Hugging Face Model Integration Guide

Hugging Face Introduction

Hugging Face is the world's largest open-source AI model community, hosting hundreds of thousands of pretrained models. Through the Hugging Face Inference API, you can easily call these models from OpenClaw without building your own inference infrastructure.

Get an API Token

Register and log in at huggingface.co
Go to Settings -> Access Tokens
Click "New token"
Select "Read" permissions (choose "Write" for private models)
Copy the generated token

Basic Configuration

{
  "providers": {
    "huggingface": {
      "type": "openai",
      "baseUrl": "https://api-inference.huggingface.co/models/",
      "apiKey": "{{HF_API_TOKEN}}",
      "models": ["mistralai/Mistral-7B-Instruct-v0.3"]
    }
  }
}

openclaw secrets set HF_API_TOKEN "hf_your_token_here"

Using Inference Endpoints

For production, consider Hugging Face Inference Endpoints for more stable performance and lower latency:

{
  "providers": {
    "hf-endpoint": {
      "type": "openai",
      "baseUrl": "https://your-endpoint-id.us-east-1.aws.endpoints.huggingface.cloud/v1",
      "apiKey": "{{HF_API_TOKEN}}",
      "models": ["tgi"]
    }
  }
}

Recommended Models

Model	Parameters	Use Case
mistralai/Mistral-7B-Instruct-v0.3	7B	General conversation
meta-llama/Llama-3.1-8B-Instruct	8B	General conversation
microsoft/Phi-3-mini-4k-instruct	3.8B	Lightweight conversation
Qwen/Qwen2.5-72B-Instruct	72B	Chinese language scenarios

Using TGI Format

Hugging Face's TGI service is compatible with the OpenAI API format:

{
  "providers": {
    "hf-tgi": {
      "type": "openai",
      "baseUrl": "https://api-inference.huggingface.co/v1",
      "apiKey": "{{HF_API_TOKEN}}",
      "models": ["meta-llama/Llama-3.1-8B-Instruct"]
    }
  }
}

Common Questions

Q: Does the free API have limits? The free Inference API has rate limits of approximately 30 requests per minute. For production, consider a Pro subscription or Inference Endpoints.

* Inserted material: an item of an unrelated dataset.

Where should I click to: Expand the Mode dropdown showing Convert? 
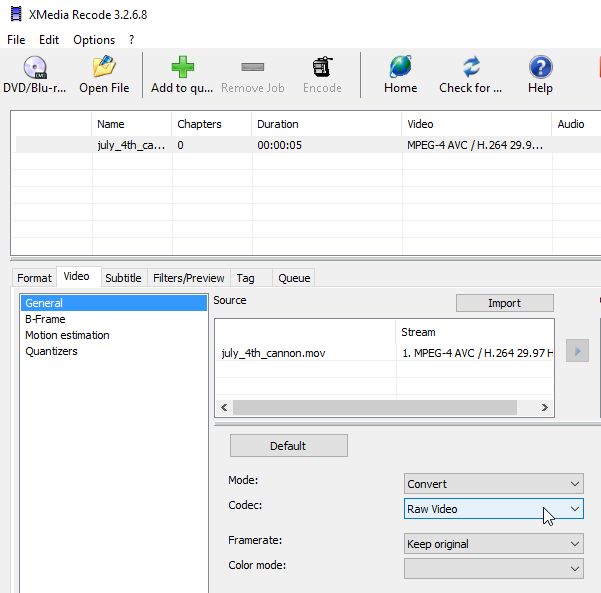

Q: Why are model responses slow? Free API models may be in a cold-start state. The first request may take tens of seconds to load the model. Inference Endpoints keep the model in memory.

Summary

Hugging Face provides a rich selection of open-source models. Connecting them to OpenClaw via the Inference API or Inference Endpoints gives you flexible model choices for different scenarios while avoiding the complexity of self-hosted inference servers.